It is helpful for your child’s teachers to know how they can help if your child experiences an asthma attack. Most asthmatic children know from experience what to do and can probably handle the situation themselves. However, in the case of young children or a severe asthma attack, they may need help from a parent or teacher.
Follow these steps at the first sign of an asthma attack:
- The child should take his reliever medicine promptly. It should be inhaled properly to open up the narrowed airways.
- Always stay calm and try to reassure the child. Encourage him to breathe slowly and deeply. It may be helpful if he sits upright or leans forward slightly. Don’t lie him down on his back. Talk to him calmly and try to take his mind off the attack. You could offer him a glass of warm water to drink if his mouth becomes very dry. If necessary, loosen the top button on his shirt around his neck.

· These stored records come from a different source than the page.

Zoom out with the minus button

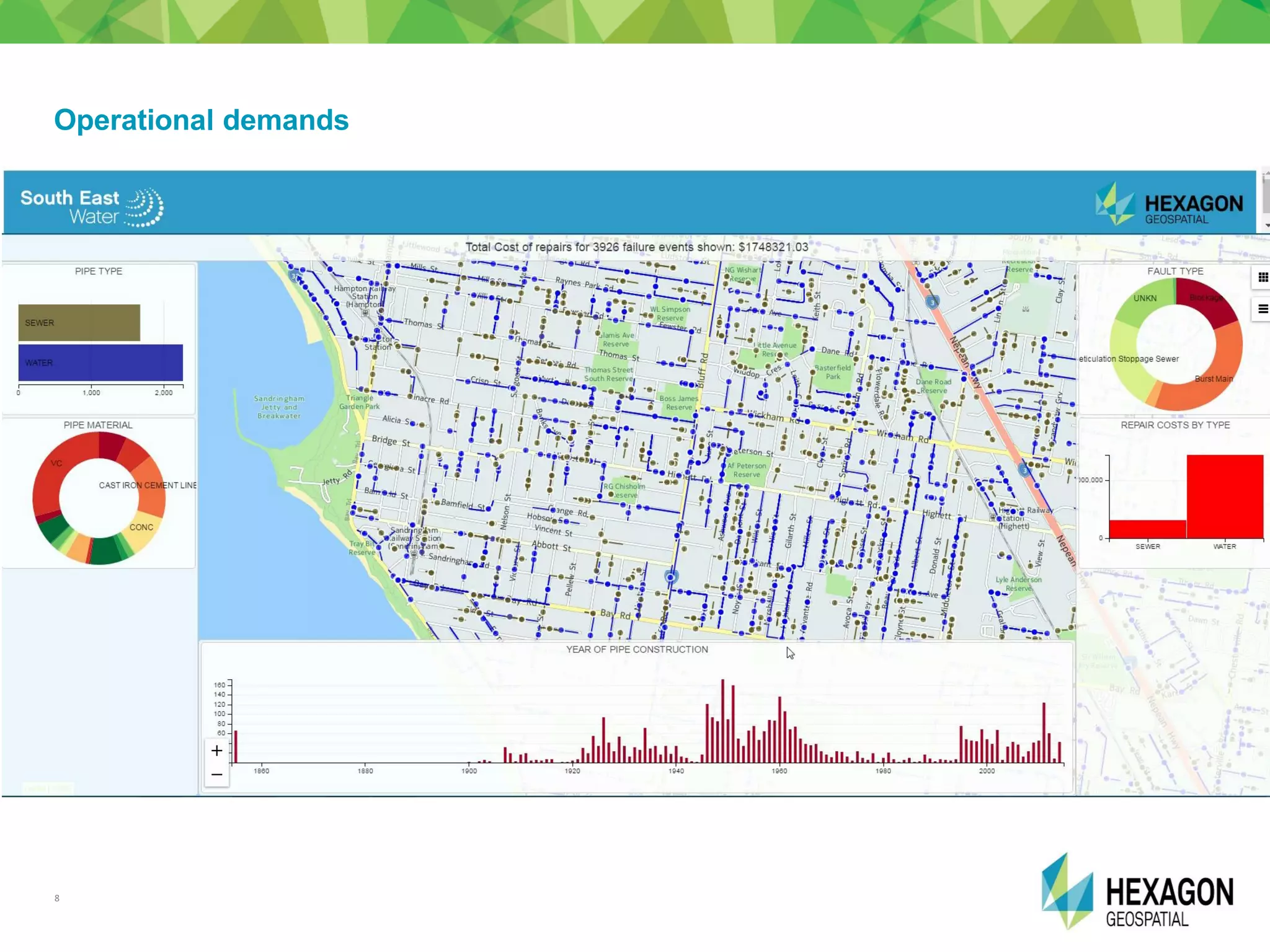coord(216,775)
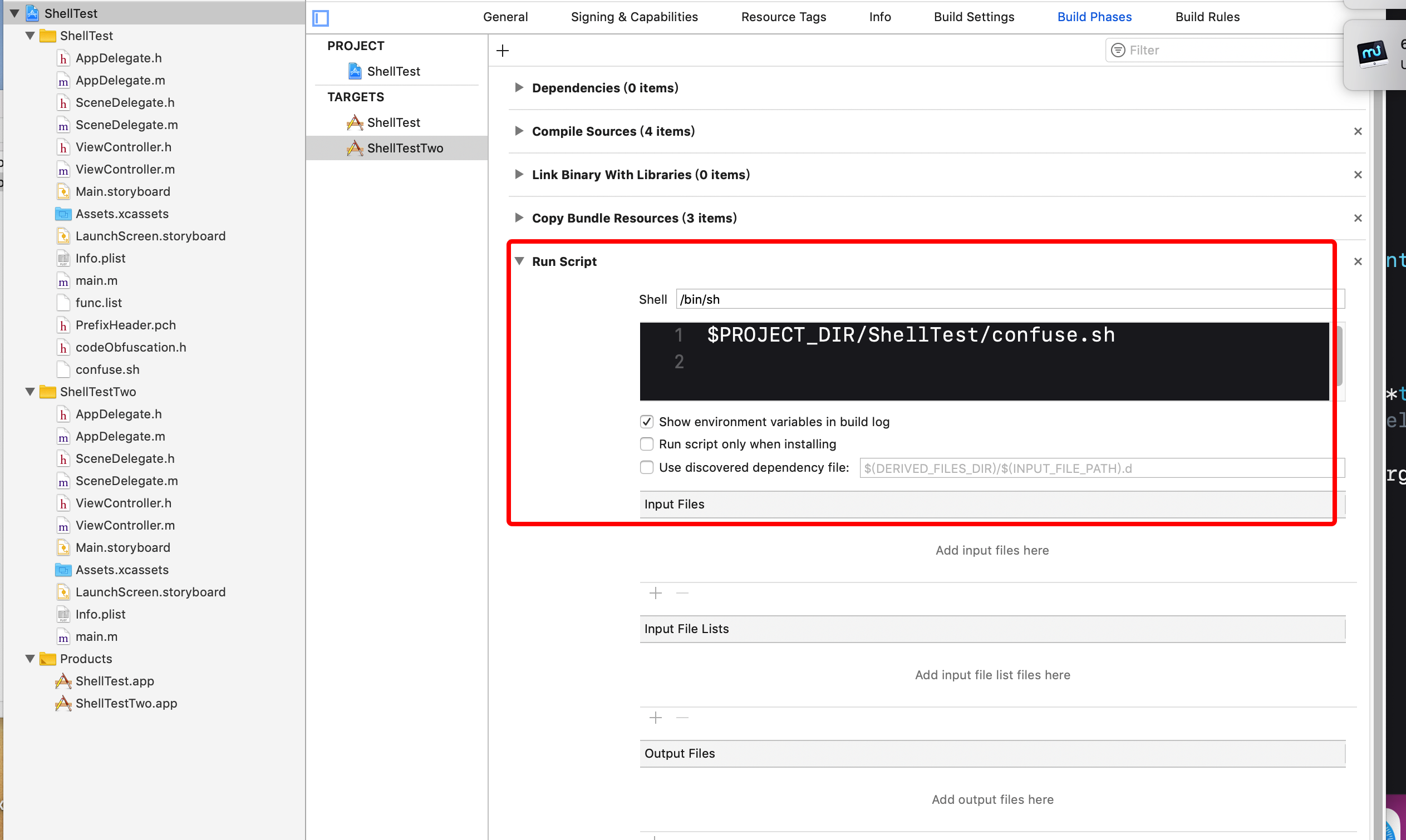Toggle the targets sidebar panel icon

pyautogui.click(x=321, y=18)
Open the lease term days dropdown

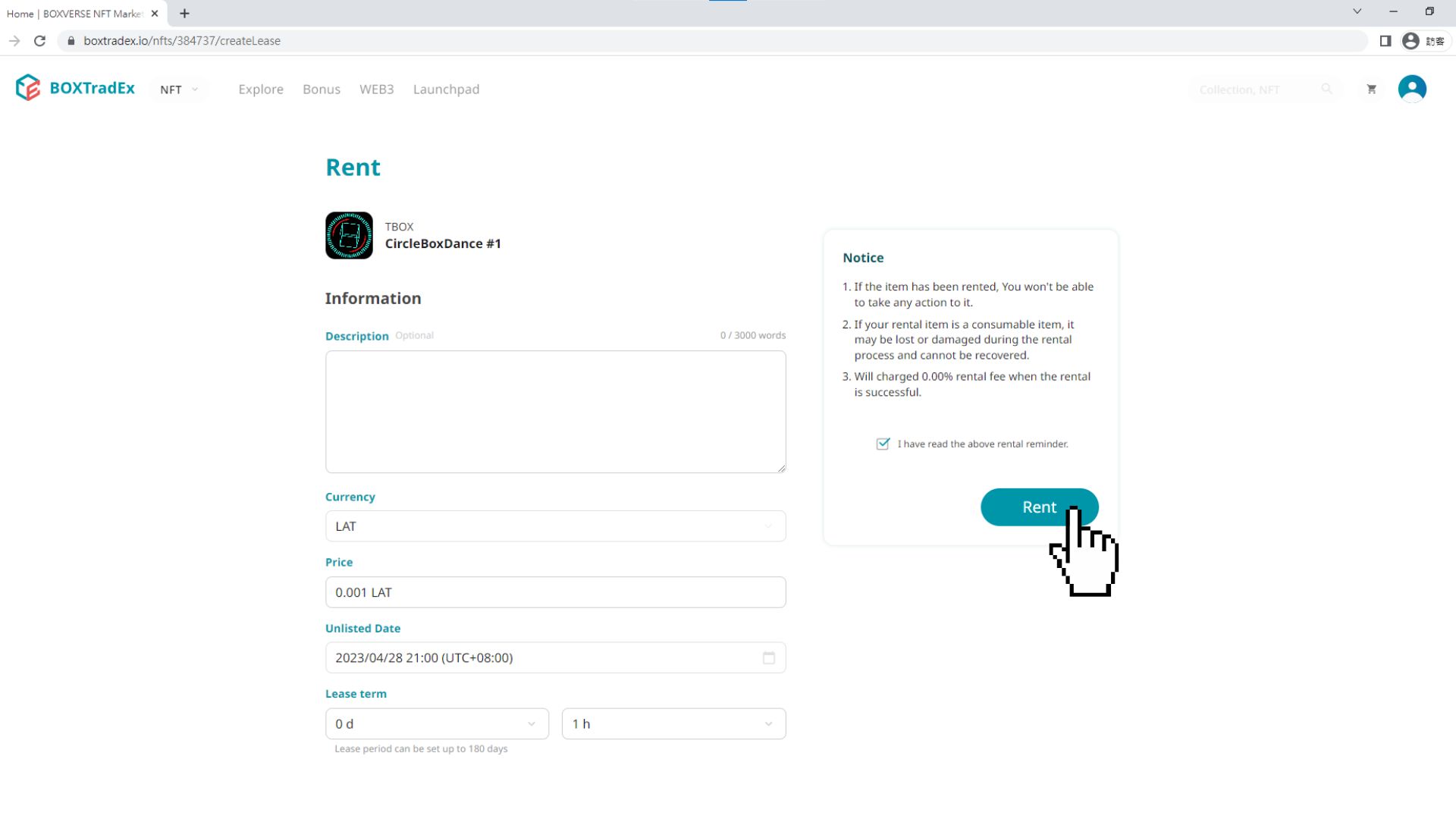[437, 724]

- After the attack, it is best if the child continues with their lessons and normal activities as soon as possible, rather than being excused lessons to lie down and rest.
When to summon help
You should call a doctor and seek immediate medical care if:
- After five to ten minutes the reliever medicine has no effect.
- The child is becoming exhausted and distressed, and is unable to talk.
- You have any doubts whatsoever about the condition of the child.
Note: Children sometimes play with their friends’ inhalers and spray them around. Obviously, this behavior should be discouraged. Children should be taught that rescue inhalers are not toys and should only be used in case of an emergency.